Die Stadtwerke haben zusammen mit der Ruhr-Universität ein umweltfreundliches Energiekonzept umgesetzt.

43.000 Studenten und mehr als 5.600 Mitarbeiter, ganz zu schweigen von den Labors und technischen Einrichtungen – die Ruhr-Universität Bochum (RUB) braucht viel Energie. Da macht es Sinn, sie direkt vor Ort zu erzeugen – und dabei den Klimaschutz zu fördern.

Für dieses Ziel haben die Stadtwerke Bochum zusammen mit der RUB 30 Millionen Euro in eine dezentrale Wärmeerzeugung mittels Kraft-Wärme-Kopplung gesteckt und dafür eine Gesellschaft gegründet: die unique Wärme GmbH & Co.

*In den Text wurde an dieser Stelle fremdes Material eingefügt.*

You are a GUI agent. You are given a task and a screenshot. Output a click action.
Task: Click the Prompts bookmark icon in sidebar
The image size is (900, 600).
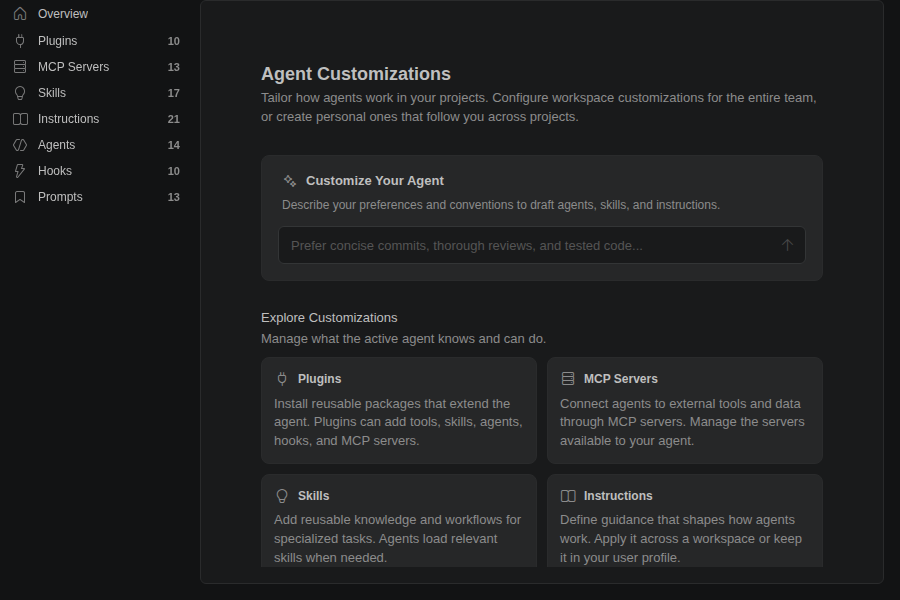[20, 197]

KG. Sie versorgt ab sofort nicht nur die Uni selbst, sondern auch den Stadtteil Querenburg. Die FUW GmbH, eine Beteiligungsgesellschaft der Stadtwerke, liefert die Wärme an über 4.800 Mietwohnungen, 760 Eigenheime und 115 weitere Kunden in Querenburg. Das RWE-Kraftwerk an der Wohlfahrtstraße ist abgeschaltet worden.

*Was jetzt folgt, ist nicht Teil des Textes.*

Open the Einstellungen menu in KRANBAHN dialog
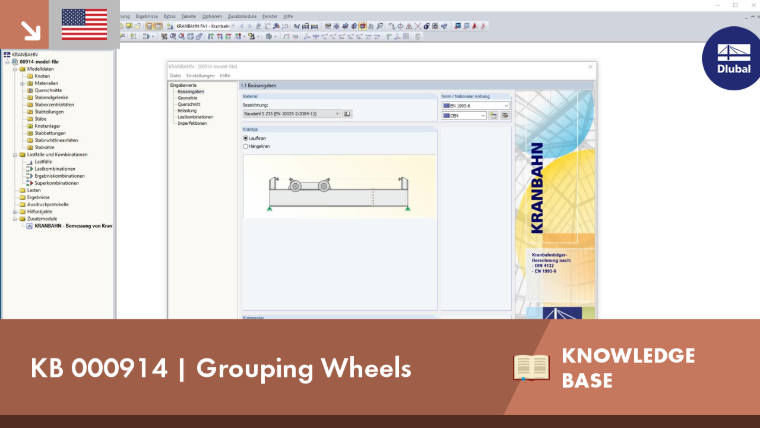 point(200,76)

Das neue Heizkraftwerk ist am Technischen Zentrum der RUB angesiedelt, wird aber von der Leitwarte des Stadtwerke-Heizkraftwerks in Hiltrop gesteuert. Zunächst sind drei Erdgaskessel in Betrieb gegangen. Im Laufe der Heizperiode wird das Herzstück der Anlage zugeschaltet: zwei Blockheizkraftwerke (BHKW), die etwa neun Megawatt an thermischer Energie für die Wärme liefern sowie ungefähr die gleiche elektrische Leistung – der produzierte Strom deckt einen Teil des Bedarfs der Uni. Durch die effiziente Kraft-Wärme-Kopplung können jedes Jahr 26.000 Tonnen Kohlendioxid eingespart werden.